[Entries from a collection]
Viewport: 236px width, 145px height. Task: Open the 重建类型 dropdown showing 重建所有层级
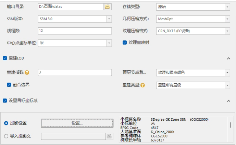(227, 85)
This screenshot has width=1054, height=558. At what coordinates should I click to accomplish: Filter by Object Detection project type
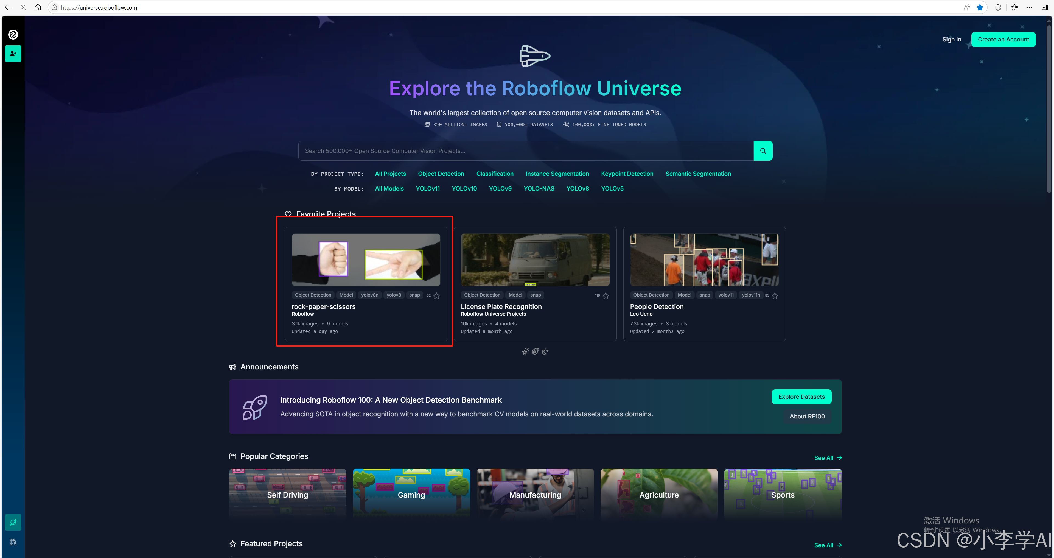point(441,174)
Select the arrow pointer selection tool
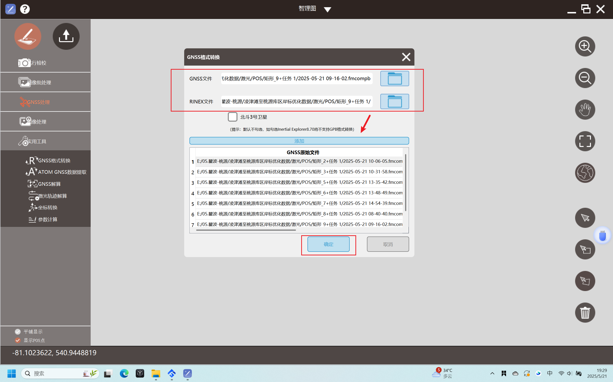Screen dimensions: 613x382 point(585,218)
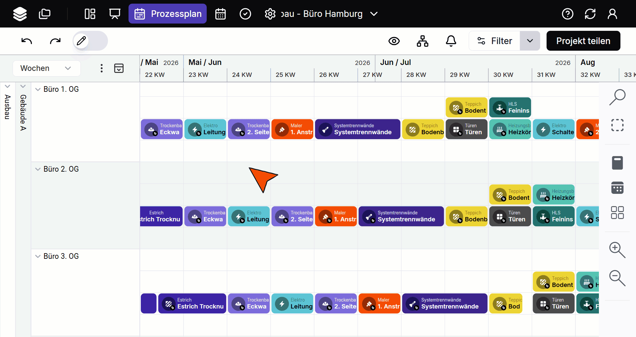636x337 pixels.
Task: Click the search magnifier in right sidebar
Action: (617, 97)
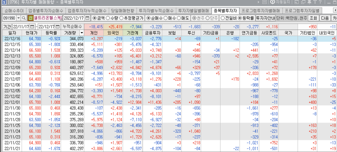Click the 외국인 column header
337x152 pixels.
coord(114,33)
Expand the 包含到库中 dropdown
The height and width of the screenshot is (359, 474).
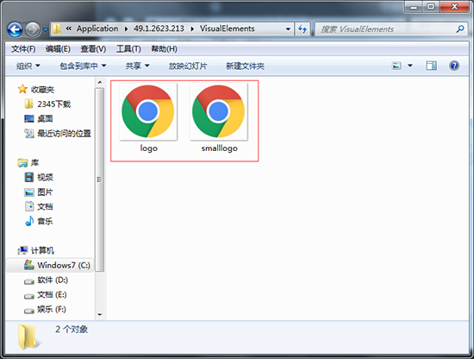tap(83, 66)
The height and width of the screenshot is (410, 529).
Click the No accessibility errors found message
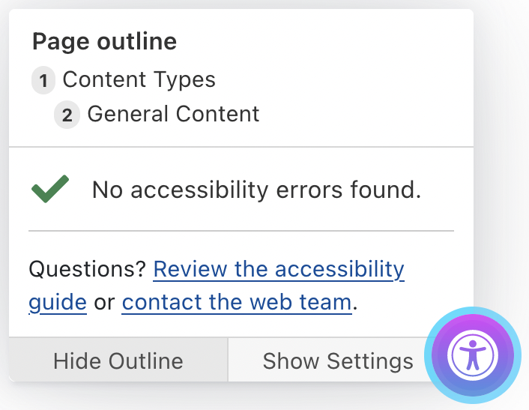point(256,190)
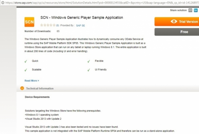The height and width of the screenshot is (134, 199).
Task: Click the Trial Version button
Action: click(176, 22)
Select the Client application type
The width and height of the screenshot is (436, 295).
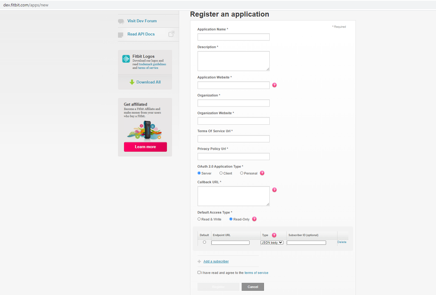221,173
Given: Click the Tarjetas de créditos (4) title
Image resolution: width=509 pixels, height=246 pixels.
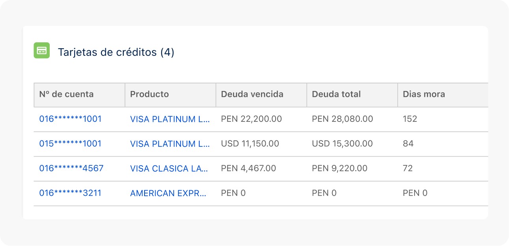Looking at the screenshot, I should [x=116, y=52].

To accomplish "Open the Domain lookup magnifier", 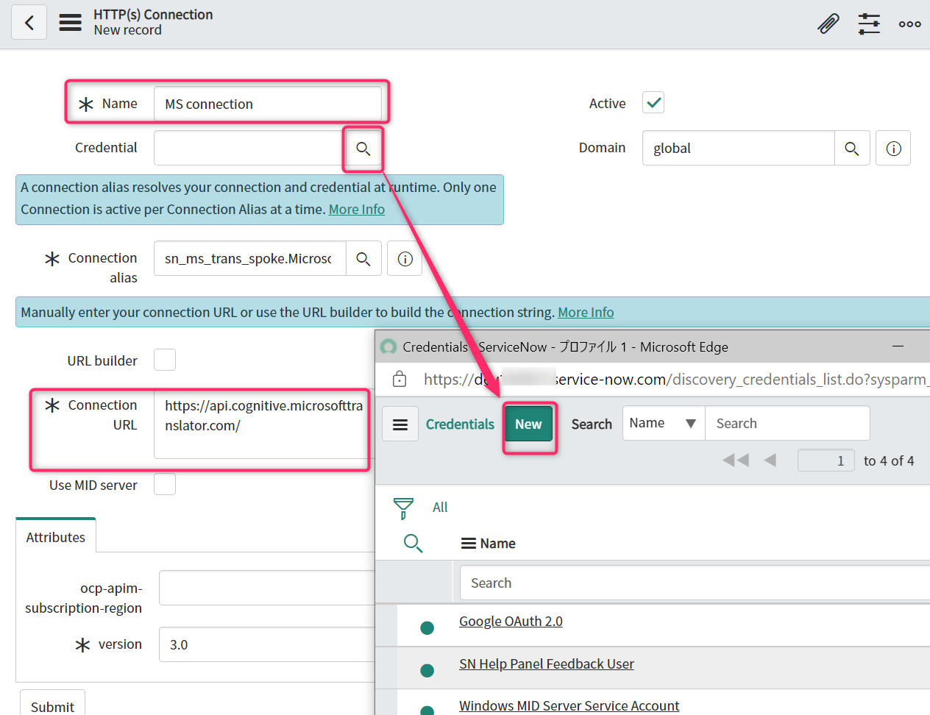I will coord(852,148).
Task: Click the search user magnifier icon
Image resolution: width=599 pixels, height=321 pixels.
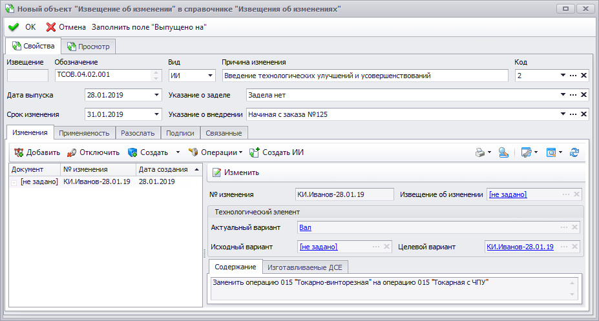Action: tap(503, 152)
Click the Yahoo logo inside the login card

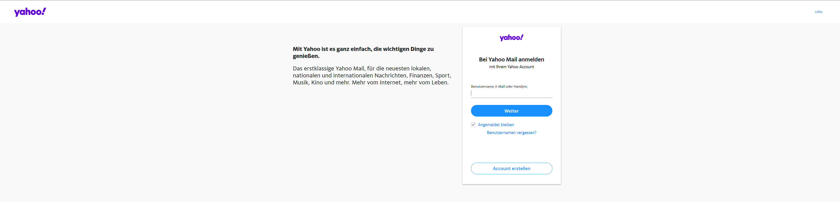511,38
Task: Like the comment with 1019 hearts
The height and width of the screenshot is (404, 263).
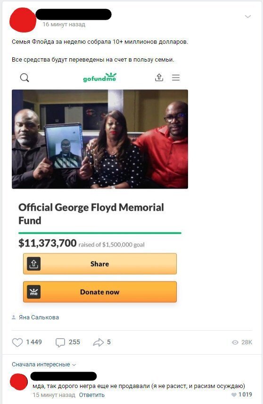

◆ **Short task**: Rewrite the stretch from the start of the entries through the line containing "point(441,174)", replacing "dropdown" with "drop-down list" and leaving everything else unchanged. Omit the pictures from your output.

◆ **Result of the task**:
Viewport: 236px width, 145px height. Task: Open the 重建类型 drop-down list showing 重建所有层级
(227, 85)
This screenshot has width=1054, height=558. At what coordinates should I click to accomplish: Filter by Object Detection project type
point(441,174)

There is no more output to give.